_SELECTED EXTRACT_
☆ ☆ ☆ ☆
ORIGEN; Herein we ought to be imitators of the disciples, that when any question of doubt arises among us, and we find not how to settle it, we should with one consent go to Jesus, Who is able to enlighten the hearts of men to the explication of every perplexity. We shall also consult some of the doctors, who are thought most eminent in the Churches. But in that they asked this question, the disciples knew that there was not an equality among the saints in the kingdom of heaven; what they yet sought to learn was, how they were so, and lived as greater and less. Or, from what the Lord had said above, they knew who was the best and who was great; but out of many great, who was the greatest, this was not clear to them.

JEROME; Jesus seeing their thoughts would heal their ambitious strivings, by arousing an emulation in lowliness; whence it follows, And Jesus calling a little child, set him in the midst of them.

CHRYS; He chose, I suppose, quite an infant, devoid of any of the passions.

JEROME; One whose tender age should express to them the innocence which they should have. But truly He set Himself in the midst of them, a little one who had come not to be ministered to, but to minister, that He might be a pattern of holiness Others interpret the little one of the Holy Spirit, whom He set in the hearts of His disciples, to change their pride into humility. And he said, I say to you, Except you be converted, and become as little children, you shall not enter into the kingdom of heaven. He does not enjoin on the Apostles the age, but the innocence of infants, which they have by virtue of their years, but to which these might attain by striving; that they should be children in malice, not in understanding. As though He had said, As this child, whom I set before you as a pattern, is not obstinate in anger, when injured does not bear it in mind, has no emotion at the sight of a fair woman, does not think one thing while he speaks another; so you, unless you have the like innocence and purity of mind, shall not be able to enter into the kingdom of heaven.

HILARY; He calls infants all who believe through the hearing of faith; for such follow their father, love their mother, know not to will that which is evil, do not bear hate, or speak lies, trust what is told them, and believe what they hear to be true. But the letter is thus interpreted.

GLOSS; Except you be converted from this ambition and jealousy in which you are at present, and become all of you as innocent and humble in disposition as you are weak in your years, you shall not enter into the kingdom of heaven; and since there is none other road to enter in, who shall humble himself as this little child, the same is greatest in the kingdom of heaven; for by how much a man is humble now, by so much shall he be exalted in the kingdom of heaven.

REMIG; In the understanding of grace, or in ecclesiastical dignity, or at least in everlasting blessedness.

JEROME; Or otherwise; Who shall humble himself as this little child, that is, who shall humble himself after My example, he shall enter into the kingdom of heaven.

It follows, And who receive one such little one in my name, receive me.

CHRYS; Not only if you become such yourselves, but also if for My sake you shall pay honor to other such, you receive reward; and as the return for the honor you pay them, I entail upon you the kingdom. He puts indeed what is far greater, Receive me.
☆ ☆ ☆ ☆
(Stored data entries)
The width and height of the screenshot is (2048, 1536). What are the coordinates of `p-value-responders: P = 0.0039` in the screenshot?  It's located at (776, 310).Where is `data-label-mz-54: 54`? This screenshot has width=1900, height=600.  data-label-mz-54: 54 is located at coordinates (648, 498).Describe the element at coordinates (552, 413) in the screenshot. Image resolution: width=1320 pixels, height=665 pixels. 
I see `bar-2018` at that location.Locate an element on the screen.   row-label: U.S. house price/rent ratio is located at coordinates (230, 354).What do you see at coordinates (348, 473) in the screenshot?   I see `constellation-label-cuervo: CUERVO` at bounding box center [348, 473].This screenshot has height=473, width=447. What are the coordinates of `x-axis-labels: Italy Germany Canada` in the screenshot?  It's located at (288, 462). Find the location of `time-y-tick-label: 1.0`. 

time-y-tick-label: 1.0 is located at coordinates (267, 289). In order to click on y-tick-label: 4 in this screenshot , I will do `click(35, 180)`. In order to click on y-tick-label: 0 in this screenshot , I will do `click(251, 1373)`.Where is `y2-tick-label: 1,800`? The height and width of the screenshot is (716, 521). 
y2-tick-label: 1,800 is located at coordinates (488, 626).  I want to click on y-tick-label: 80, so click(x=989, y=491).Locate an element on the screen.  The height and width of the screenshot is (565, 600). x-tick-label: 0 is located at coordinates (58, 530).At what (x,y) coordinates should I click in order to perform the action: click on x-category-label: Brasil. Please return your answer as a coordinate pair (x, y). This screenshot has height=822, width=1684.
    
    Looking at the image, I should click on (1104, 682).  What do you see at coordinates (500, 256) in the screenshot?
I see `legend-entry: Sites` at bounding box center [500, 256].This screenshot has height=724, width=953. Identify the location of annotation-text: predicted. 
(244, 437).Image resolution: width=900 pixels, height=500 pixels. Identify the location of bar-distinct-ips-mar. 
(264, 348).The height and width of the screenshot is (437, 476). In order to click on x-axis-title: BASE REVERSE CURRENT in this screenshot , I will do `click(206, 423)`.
☆ ☆ ☆ ☆
_TASK DETAILS_
In the commentary on the little child set among the disciples above, what does Jerome say Jesus enjoins on the Apostles instead of the age of infants?

_ANSWER TO THE PROBLEM_
The innocence of infants.